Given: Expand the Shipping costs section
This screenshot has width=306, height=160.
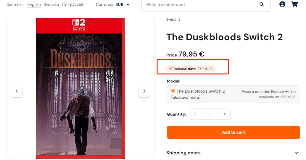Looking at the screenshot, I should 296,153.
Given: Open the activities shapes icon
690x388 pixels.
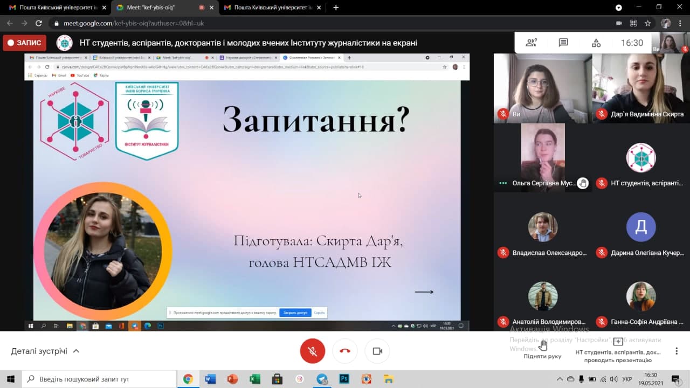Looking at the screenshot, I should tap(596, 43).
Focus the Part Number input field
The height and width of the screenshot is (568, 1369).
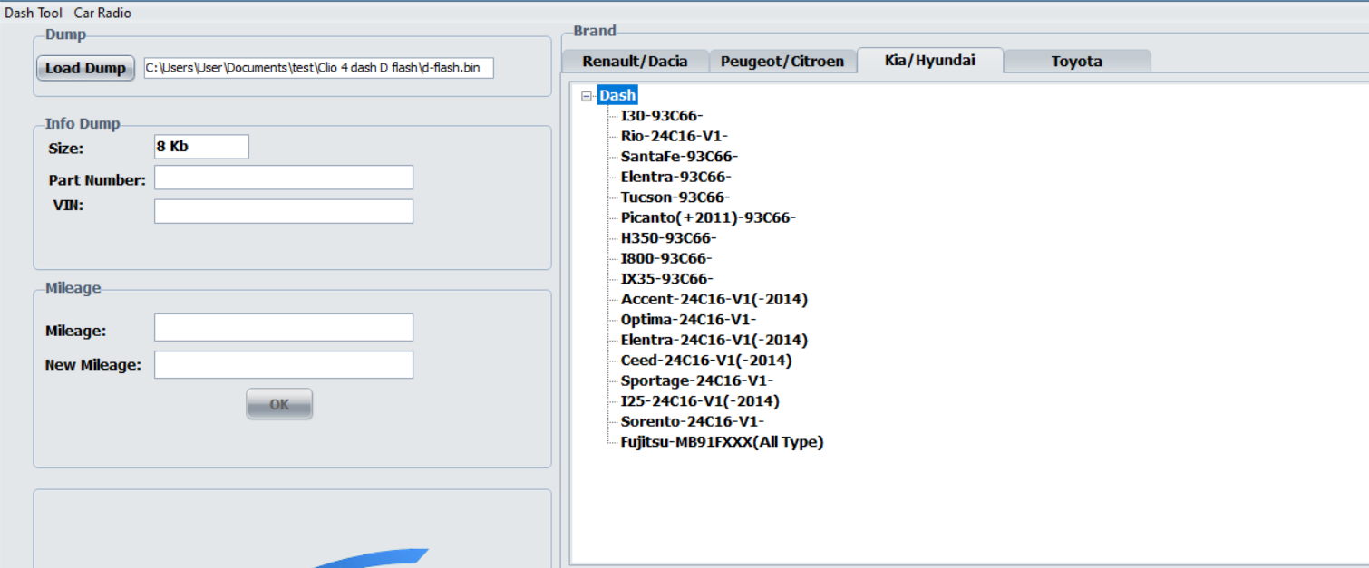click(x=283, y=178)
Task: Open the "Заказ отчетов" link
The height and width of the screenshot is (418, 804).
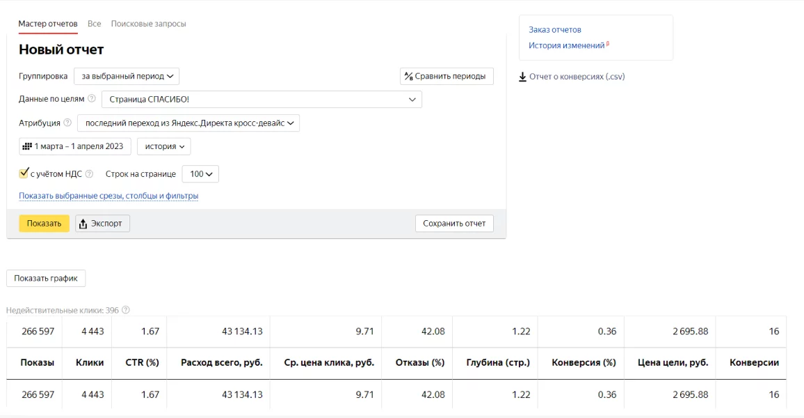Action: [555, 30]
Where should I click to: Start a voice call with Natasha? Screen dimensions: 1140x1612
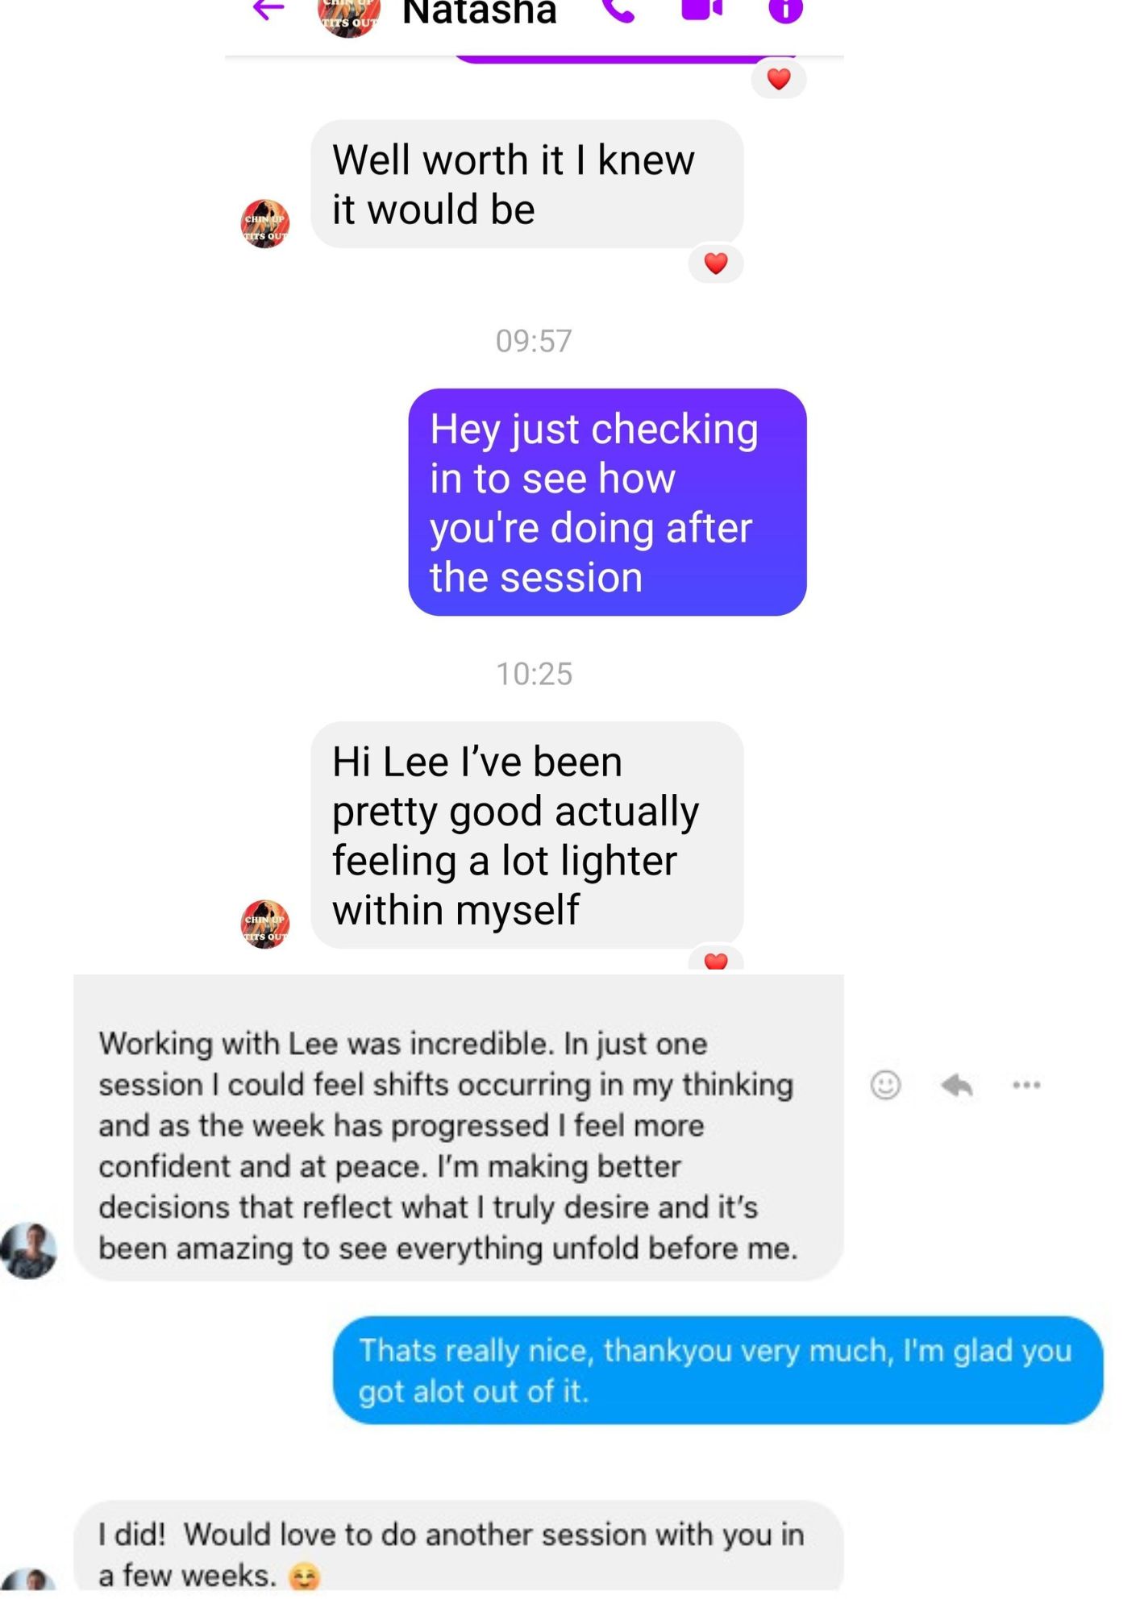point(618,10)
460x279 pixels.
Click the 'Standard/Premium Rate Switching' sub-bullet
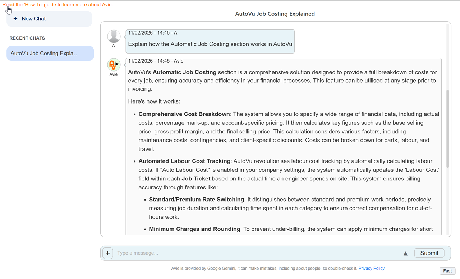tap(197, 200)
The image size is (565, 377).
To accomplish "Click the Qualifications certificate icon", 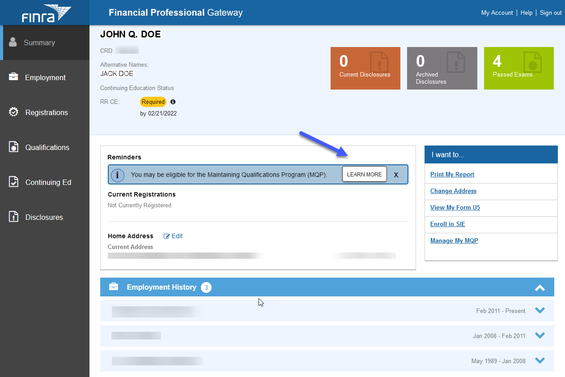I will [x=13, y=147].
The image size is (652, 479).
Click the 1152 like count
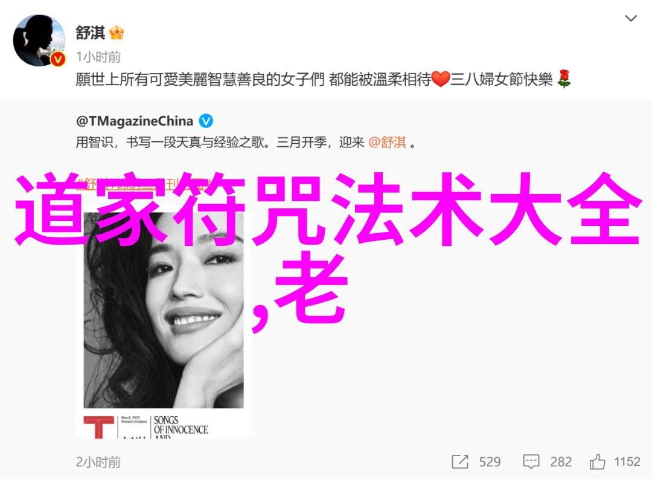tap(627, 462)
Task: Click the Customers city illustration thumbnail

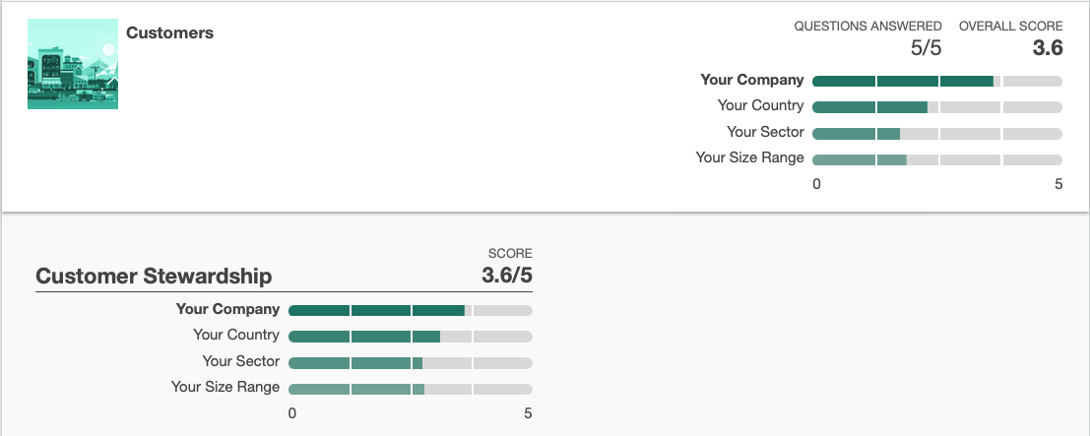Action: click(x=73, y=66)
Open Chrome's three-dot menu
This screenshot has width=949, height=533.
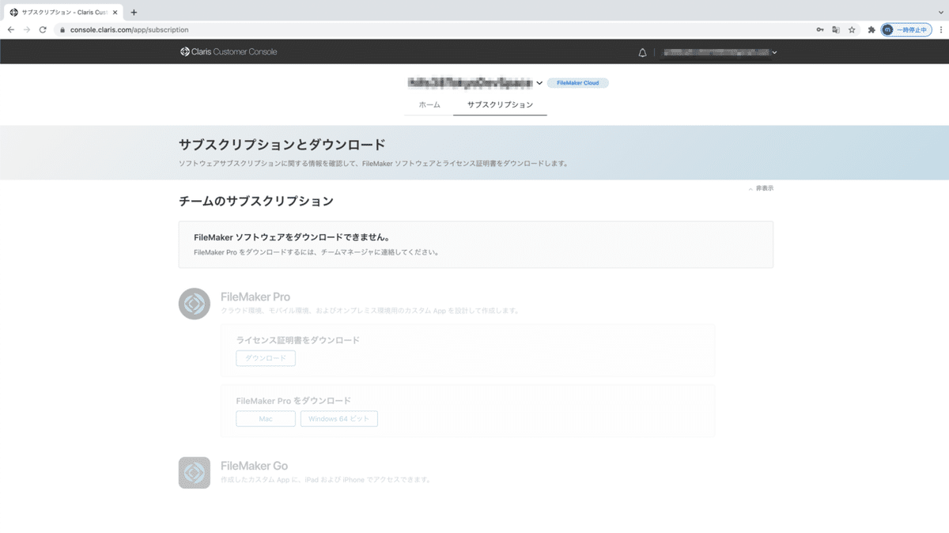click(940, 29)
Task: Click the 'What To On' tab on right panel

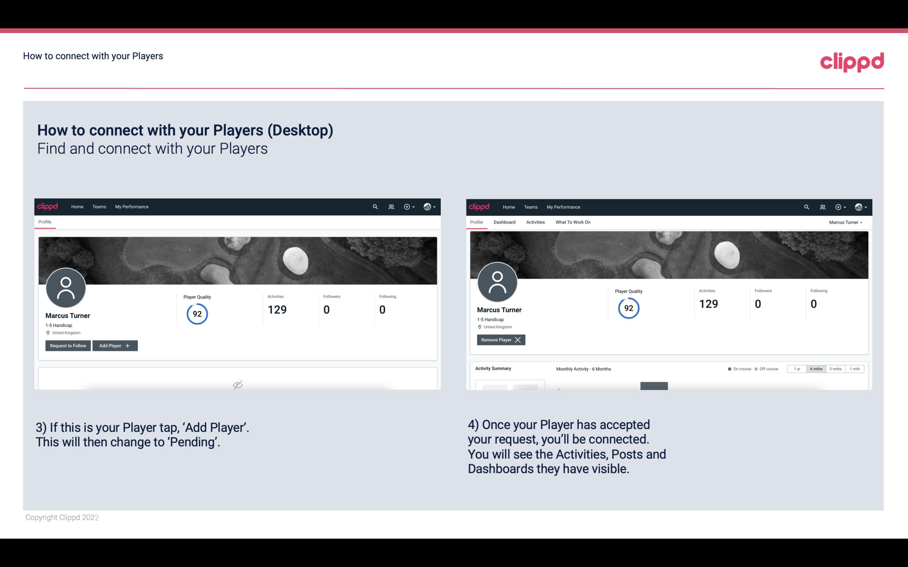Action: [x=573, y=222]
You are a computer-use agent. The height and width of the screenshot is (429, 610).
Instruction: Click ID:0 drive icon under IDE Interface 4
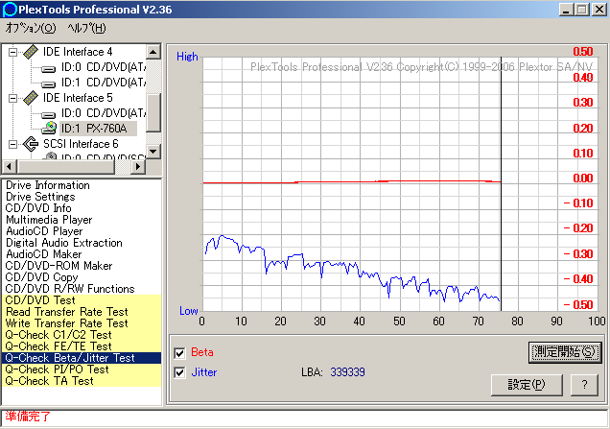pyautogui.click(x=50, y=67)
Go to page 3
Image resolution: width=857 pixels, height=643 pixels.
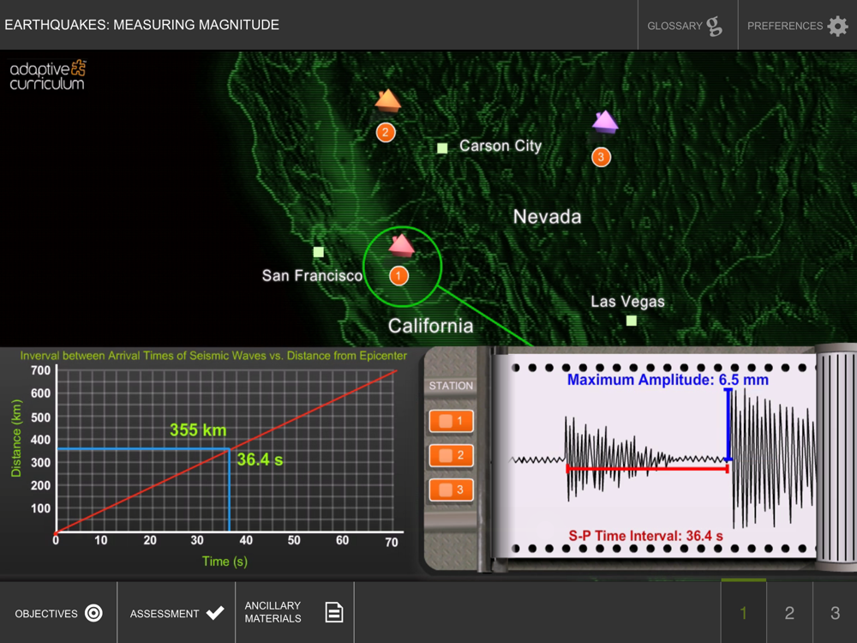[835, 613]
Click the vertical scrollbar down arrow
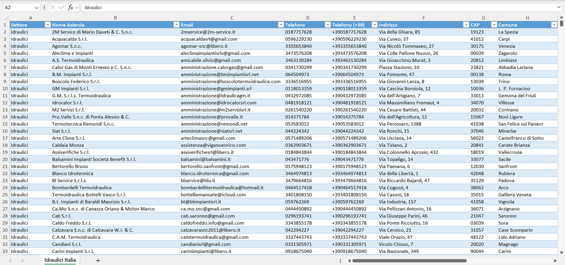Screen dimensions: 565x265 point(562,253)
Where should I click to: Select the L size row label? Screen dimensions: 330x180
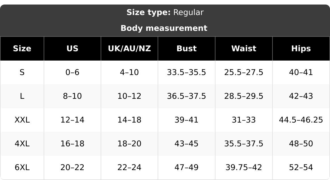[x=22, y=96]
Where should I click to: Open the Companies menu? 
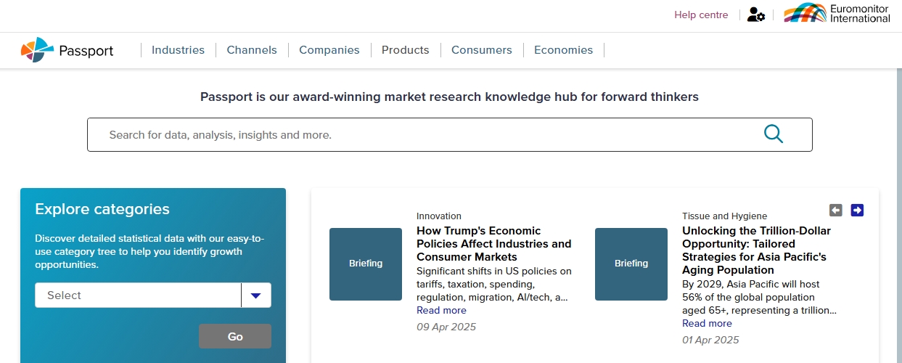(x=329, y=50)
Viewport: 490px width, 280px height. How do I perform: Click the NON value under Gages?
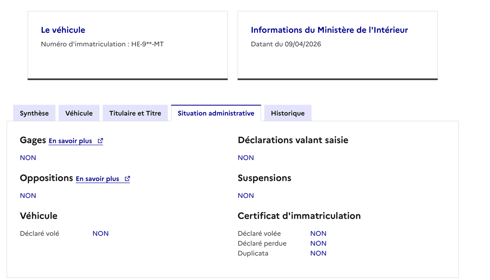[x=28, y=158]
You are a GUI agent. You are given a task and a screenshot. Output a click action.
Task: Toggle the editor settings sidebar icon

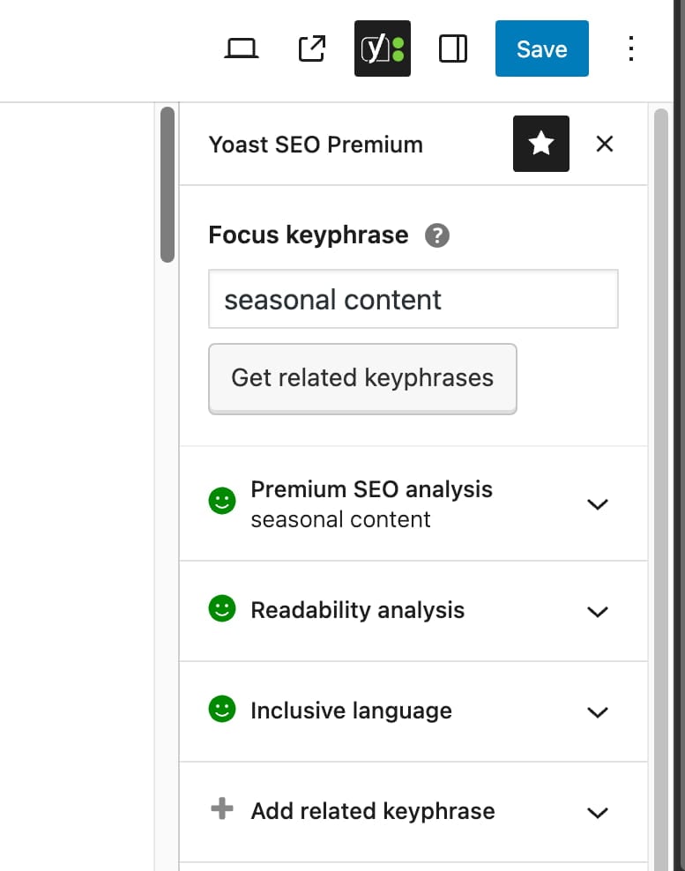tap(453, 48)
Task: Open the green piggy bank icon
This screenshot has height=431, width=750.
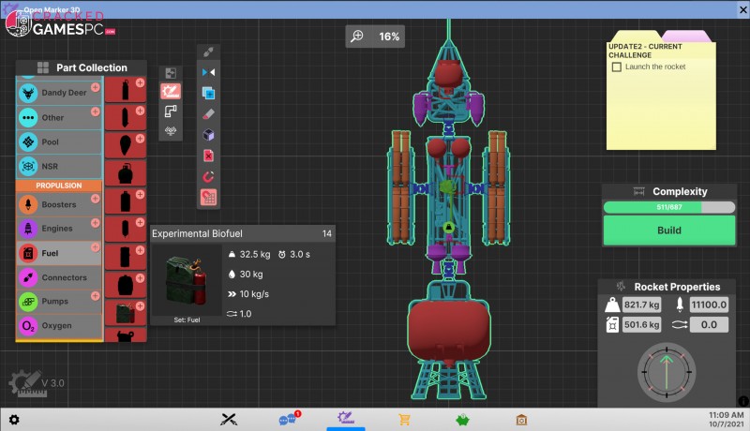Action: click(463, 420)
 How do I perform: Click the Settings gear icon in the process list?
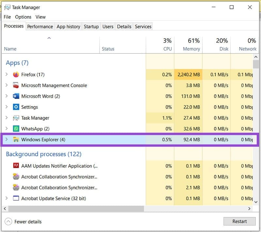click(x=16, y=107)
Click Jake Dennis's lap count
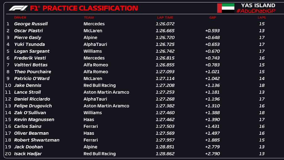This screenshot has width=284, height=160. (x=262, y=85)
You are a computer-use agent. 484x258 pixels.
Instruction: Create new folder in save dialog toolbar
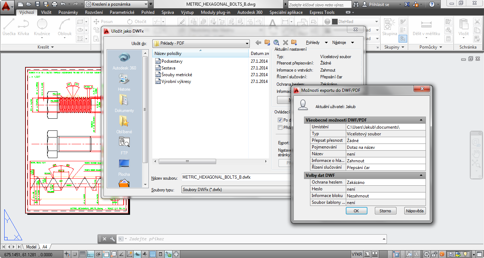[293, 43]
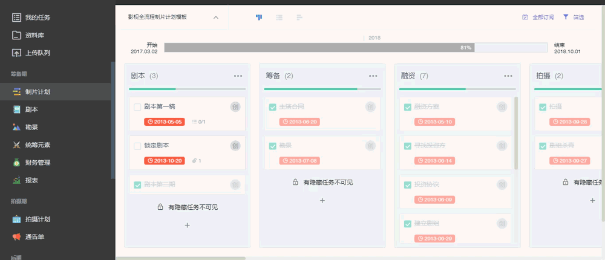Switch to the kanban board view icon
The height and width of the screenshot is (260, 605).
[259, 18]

◆ ◆ ◆ ◆ ◆ ◆ ◆

| Your objective |
Filter the records for lines holding the string "computer". Copy each one.

| Answer to the exercise |
You are a computer-use agent. The height and width of the screenshot is (429, 610).
You are a computer-use agent. 484x258 pixels.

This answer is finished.